Stored data entries:
----

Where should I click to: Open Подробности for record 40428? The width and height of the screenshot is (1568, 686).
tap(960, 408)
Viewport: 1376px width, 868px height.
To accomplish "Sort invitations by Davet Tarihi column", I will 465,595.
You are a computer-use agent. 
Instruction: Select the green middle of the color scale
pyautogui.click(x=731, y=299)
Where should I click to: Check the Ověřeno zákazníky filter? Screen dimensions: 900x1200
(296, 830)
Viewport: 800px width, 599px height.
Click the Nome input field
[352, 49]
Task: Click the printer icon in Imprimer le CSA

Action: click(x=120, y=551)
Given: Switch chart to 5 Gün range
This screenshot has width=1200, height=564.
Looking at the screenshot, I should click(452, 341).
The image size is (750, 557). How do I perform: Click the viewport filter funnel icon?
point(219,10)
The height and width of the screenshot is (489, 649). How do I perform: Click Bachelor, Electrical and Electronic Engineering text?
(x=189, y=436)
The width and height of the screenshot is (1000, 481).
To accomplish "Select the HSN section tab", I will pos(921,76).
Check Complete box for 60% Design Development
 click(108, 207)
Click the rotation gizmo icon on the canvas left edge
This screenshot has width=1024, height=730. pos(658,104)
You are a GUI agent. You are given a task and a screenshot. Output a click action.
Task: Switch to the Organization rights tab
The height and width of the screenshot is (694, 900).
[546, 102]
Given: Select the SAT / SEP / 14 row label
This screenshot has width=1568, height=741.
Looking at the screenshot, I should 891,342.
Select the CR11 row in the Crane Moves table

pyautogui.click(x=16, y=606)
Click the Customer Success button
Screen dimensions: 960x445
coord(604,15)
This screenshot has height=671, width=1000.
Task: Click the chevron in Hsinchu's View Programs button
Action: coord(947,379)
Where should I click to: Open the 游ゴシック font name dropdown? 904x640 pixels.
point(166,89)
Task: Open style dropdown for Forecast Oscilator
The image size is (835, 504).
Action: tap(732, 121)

----

▶ [BRIEF]: Above are the records; reproduce all of them exactly.

▶ [REPLY]:
Where should I click to: Open Подробности for record 40428? The width and height of the screenshot is (1568, 686).
tap(960, 408)
Viewport: 1376px width, 868px height.
To accomplish "Sort invitations by Davet Tarihi column", I will 465,595.
You are a computer-use agent. 
Instruction: Select the green middle of the color scale
pyautogui.click(x=731, y=299)
Where should I click to: Check the Ověřeno zákazníky filter? Screen dimensions: 900x1200
(296, 830)
Viewport: 800px width, 599px height.
Click the Nome input field
[352, 49]
Task: Click the printer icon in Imprimer le CSA

Action: click(x=120, y=551)
Given: Switch chart to 5 Gün range
This screenshot has width=1200, height=564.
Looking at the screenshot, I should click(452, 341).
The image size is (750, 557). How do I perform: Click the viewport filter funnel icon?
point(219,10)
The height and width of the screenshot is (489, 649). How do I perform: Click Bachelor, Electrical and Electronic Engineering text?
(x=189, y=436)
The width and height of the screenshot is (1000, 481).
To accomplish "Select the HSN section tab", I will pos(921,76).
Check Complete box for 60% Design Development
 click(108, 207)
Click the rotation gizmo icon on the canvas left edge
This screenshot has width=1024, height=730. pos(658,104)
You are a GUI agent. You are given a task and a screenshot. Output a click action.
Task: Switch to the Organization rights tab
The height and width of the screenshot is (694, 900).
[546, 102]
Given: Select the SAT / SEP / 14 row label
This screenshot has width=1568, height=741.
Looking at the screenshot, I should 891,342.
Select the CR11 row in the Crane Moves table

pyautogui.click(x=16, y=606)
Click the Customer Success button
Screen dimensions: 960x445
coord(604,15)
This screenshot has height=671, width=1000.
Task: Click the chevron in Hsinchu's View Programs button
Action: coord(947,379)
Where should I click to: Open the 游ゴシック font name dropdown? 904x640 pixels.
point(166,89)
Task: Open style dropdown for Forecast Oscilator
The image size is (835, 504).
Action: tap(732, 121)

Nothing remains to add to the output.